Before 2023, the government was spending 32 % of every naira it earned just to keep petrol cheap. The World Bank called it “more than the budgets for health, education and social protection combined” and warned that the bill was driving Nigeria toward a fiscal cliff.

Eliminating the subsidy, along with floating the naira two weeks later, was sold as a reset: plug leakages, close the FX arbitrage gap, and let market prices spur new refining capacity.

The clear-cut winners

The Federal Treasury net savings and higher crude royalties helped swing the balance-of-payments from a $3.3 bn deficit to a $6.83 bn surplus in 2024. Dangote’s 650,000 bpd plant is now the domestic price-setter, recently trimming pump prices in Lagos to ₦875 as imports remain costlier.

Unifying exchange rates and tighter CBN policy have begun to rebuild reserves ($40.2 bn at end-2024) and restore foreign-portfolio inflows. 

Some silent losers

  • Households: Headline inflation peaked above 30 % before easing to 23.7 % in April 2025; food prices still bite the hardest.
  • Wage Earners: With transport fares tripling, many workers now spend over half their income commuting to work.
  • Small Businesses: High diesel and logistics costs squeeze already-thin margins, forcing some MSMEs to downsize or close shop.

Mixed grades for the economy

  • External Accounts: The CBN credits the BOP turnaround to “disciplined monetary policy and greater investor confidence.
  • Petrol Supply: Scarcity queues are now rare, aided by new mini-refineries in Edo, Delta and Abia.
  • Exchange Rate: The naira briefly touched ₦2,000/$ before clawing back to the ₦1,300–1,400 band progress, but still painful for importers.

Practical way to Spread the Gains

  1. Targeted Transport Relief – Fast-track CNG buses on Lagos–Abuja commuter routes to slash fares by up to 40 %.
  2. Scale Up Cash Transfers – Digitise enrollment so the promised ₦500 bn palliative fund reaches the poorest 20 % before next school term.
  3. Speed Up Refinery Fixes – Getting even one of NNPCL’s dormant plants running at 60 % capacity could shave another ₦50–₦70 off pump prices.
  4. Transparent Savings Ledger – Publish a quarterly “subsidy-savings report” so citizens see exactly where the extra revenue goes.
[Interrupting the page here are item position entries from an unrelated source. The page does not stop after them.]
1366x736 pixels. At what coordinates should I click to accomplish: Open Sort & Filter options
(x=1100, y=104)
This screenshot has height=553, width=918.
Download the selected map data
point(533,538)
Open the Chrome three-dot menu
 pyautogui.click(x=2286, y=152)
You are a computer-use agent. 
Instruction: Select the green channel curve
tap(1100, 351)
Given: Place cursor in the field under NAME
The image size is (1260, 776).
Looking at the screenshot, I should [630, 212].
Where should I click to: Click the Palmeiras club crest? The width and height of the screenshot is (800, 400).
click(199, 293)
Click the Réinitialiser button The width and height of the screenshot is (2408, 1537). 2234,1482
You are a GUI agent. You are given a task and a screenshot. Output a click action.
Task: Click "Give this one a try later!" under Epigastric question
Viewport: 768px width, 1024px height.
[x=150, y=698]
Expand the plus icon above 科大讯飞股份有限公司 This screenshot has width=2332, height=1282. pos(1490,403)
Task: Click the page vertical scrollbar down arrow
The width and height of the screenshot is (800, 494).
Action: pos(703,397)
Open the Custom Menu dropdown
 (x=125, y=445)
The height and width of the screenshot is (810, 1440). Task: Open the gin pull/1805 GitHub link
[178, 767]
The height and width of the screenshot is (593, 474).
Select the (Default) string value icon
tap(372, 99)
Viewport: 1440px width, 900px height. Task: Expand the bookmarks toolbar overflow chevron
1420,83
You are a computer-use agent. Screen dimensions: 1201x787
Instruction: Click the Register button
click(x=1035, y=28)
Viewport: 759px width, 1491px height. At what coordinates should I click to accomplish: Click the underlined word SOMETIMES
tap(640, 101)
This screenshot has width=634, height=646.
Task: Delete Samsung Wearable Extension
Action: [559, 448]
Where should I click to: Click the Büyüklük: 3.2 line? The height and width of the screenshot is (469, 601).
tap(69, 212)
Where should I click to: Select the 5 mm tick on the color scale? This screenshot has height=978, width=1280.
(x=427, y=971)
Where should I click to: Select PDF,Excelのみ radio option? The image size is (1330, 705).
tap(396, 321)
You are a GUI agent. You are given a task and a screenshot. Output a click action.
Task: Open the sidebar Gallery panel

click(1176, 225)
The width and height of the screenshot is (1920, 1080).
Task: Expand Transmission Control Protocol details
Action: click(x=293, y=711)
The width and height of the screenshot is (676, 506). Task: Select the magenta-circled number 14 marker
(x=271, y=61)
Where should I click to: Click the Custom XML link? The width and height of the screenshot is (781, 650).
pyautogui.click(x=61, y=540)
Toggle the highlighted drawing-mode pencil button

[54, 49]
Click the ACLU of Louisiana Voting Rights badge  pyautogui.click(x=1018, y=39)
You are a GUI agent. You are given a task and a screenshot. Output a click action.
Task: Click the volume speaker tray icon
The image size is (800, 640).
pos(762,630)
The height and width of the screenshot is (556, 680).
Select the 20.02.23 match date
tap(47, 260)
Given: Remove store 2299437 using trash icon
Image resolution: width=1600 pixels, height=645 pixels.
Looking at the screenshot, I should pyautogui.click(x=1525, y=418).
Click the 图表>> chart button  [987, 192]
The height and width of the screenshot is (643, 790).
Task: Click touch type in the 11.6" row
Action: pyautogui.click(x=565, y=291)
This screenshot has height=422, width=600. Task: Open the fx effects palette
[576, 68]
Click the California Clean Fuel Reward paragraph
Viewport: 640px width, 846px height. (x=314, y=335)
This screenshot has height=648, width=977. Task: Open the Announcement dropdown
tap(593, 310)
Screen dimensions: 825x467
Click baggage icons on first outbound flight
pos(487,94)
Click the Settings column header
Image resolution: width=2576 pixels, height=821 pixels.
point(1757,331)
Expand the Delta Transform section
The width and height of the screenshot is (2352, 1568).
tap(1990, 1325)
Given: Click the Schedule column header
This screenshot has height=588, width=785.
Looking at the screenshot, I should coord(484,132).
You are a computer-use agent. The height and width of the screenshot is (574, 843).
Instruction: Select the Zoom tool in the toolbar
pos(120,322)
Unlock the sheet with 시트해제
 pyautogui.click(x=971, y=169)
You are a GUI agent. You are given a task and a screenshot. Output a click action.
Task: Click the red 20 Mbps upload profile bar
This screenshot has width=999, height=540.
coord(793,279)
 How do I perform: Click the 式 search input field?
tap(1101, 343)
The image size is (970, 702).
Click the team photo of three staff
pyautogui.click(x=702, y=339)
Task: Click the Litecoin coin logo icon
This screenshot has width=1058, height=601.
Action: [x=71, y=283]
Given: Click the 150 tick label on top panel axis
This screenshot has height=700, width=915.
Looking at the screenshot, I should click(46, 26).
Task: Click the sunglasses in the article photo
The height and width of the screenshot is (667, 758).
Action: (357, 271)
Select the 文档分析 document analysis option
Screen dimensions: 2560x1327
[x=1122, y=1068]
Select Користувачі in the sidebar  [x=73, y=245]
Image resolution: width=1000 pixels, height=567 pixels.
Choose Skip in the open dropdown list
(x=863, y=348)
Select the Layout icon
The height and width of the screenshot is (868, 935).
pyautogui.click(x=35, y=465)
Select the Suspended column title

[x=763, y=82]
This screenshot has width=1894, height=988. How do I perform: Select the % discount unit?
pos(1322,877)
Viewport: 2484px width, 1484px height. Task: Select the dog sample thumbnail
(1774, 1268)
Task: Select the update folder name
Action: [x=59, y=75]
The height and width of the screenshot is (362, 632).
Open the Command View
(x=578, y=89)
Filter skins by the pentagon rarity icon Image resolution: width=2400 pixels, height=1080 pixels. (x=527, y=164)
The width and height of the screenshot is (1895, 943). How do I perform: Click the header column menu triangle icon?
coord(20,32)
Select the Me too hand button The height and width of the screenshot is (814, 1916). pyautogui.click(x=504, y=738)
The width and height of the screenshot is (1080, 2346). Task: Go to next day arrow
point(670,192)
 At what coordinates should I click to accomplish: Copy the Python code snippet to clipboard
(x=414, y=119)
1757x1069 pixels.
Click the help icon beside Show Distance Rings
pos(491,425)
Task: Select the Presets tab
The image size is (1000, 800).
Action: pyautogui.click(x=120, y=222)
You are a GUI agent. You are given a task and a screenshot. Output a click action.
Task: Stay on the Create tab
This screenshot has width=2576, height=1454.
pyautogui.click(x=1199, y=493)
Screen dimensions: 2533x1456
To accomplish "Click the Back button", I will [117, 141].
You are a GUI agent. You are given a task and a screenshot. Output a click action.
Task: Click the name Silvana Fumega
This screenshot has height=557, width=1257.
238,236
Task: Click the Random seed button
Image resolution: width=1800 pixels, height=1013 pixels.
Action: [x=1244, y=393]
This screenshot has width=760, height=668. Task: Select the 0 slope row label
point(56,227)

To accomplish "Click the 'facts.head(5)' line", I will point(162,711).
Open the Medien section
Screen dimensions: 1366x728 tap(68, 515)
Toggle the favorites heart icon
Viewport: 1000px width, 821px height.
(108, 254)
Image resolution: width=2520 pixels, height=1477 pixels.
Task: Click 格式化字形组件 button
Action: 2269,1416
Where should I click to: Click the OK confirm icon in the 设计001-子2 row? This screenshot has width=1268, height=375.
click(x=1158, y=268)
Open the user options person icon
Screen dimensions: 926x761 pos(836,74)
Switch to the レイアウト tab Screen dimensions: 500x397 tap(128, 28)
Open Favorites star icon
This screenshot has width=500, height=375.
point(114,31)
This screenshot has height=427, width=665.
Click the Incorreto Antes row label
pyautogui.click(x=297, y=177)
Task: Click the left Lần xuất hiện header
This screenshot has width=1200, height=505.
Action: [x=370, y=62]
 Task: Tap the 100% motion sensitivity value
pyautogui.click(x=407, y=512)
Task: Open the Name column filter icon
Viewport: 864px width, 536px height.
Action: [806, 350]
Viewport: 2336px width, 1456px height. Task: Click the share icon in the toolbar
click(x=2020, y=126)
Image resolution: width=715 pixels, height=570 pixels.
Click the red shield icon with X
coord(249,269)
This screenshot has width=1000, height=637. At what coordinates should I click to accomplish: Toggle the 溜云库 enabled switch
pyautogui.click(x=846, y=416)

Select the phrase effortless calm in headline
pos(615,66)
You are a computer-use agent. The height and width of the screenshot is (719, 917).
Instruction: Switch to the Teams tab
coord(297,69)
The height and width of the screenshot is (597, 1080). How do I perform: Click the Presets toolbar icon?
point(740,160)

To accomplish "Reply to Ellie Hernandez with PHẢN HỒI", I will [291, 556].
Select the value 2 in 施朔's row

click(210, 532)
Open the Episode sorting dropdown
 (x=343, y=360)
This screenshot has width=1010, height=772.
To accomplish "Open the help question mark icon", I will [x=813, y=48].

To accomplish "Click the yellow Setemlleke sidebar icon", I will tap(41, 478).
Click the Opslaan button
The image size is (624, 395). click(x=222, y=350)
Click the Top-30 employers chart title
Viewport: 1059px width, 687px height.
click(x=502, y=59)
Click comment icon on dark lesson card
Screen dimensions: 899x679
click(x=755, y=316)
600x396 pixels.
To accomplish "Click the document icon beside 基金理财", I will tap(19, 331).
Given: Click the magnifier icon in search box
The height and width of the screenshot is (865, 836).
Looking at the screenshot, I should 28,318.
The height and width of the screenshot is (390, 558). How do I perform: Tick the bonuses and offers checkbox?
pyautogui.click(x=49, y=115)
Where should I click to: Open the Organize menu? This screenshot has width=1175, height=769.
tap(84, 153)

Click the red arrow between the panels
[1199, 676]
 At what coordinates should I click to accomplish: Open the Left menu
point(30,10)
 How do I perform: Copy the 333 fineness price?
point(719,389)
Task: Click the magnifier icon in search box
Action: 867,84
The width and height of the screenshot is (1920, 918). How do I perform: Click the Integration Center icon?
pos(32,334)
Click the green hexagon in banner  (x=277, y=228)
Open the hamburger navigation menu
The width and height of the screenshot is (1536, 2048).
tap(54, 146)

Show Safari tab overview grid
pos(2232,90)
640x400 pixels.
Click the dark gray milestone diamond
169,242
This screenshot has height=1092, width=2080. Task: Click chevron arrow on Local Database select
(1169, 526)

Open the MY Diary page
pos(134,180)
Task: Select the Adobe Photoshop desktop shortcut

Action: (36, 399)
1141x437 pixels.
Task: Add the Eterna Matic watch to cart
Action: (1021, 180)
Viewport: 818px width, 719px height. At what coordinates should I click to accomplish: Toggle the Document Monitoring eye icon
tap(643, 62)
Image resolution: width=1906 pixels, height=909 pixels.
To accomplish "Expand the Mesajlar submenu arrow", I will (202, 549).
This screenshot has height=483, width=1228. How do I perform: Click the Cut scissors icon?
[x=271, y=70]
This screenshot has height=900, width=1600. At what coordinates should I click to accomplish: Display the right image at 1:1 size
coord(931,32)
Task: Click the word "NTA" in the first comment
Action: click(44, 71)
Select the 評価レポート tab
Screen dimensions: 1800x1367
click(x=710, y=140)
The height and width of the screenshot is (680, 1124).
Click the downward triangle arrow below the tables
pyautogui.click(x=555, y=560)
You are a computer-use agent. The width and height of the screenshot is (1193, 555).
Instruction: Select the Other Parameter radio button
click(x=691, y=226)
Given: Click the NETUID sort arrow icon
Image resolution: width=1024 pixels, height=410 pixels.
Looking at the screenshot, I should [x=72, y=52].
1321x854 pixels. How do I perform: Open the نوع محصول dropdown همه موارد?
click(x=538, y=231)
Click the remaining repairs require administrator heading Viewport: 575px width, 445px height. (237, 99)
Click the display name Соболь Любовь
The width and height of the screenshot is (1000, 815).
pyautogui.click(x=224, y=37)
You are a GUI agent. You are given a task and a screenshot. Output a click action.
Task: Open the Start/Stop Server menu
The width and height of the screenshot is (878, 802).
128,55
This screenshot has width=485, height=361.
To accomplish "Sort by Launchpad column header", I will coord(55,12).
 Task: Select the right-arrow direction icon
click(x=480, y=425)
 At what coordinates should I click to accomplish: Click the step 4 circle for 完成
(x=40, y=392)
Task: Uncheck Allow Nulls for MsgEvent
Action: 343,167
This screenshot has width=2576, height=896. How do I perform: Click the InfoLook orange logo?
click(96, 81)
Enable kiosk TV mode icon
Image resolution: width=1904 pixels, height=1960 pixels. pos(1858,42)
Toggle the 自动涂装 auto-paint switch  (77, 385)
Transparency builds trust.

What to note

Two years on, ending the fuel subsidy has plugged a gaping fiscal hole and nudged Nigeria’s external accounts into the black. 

Yet the victory lap feels hollow on streets where transport, food and cooking-gas costs keep rising. 

Lasting success depends on converting Treasury gains into everyday relief quickly. Otherwise, the reform will be remembered less for what it saved and more for what it cost.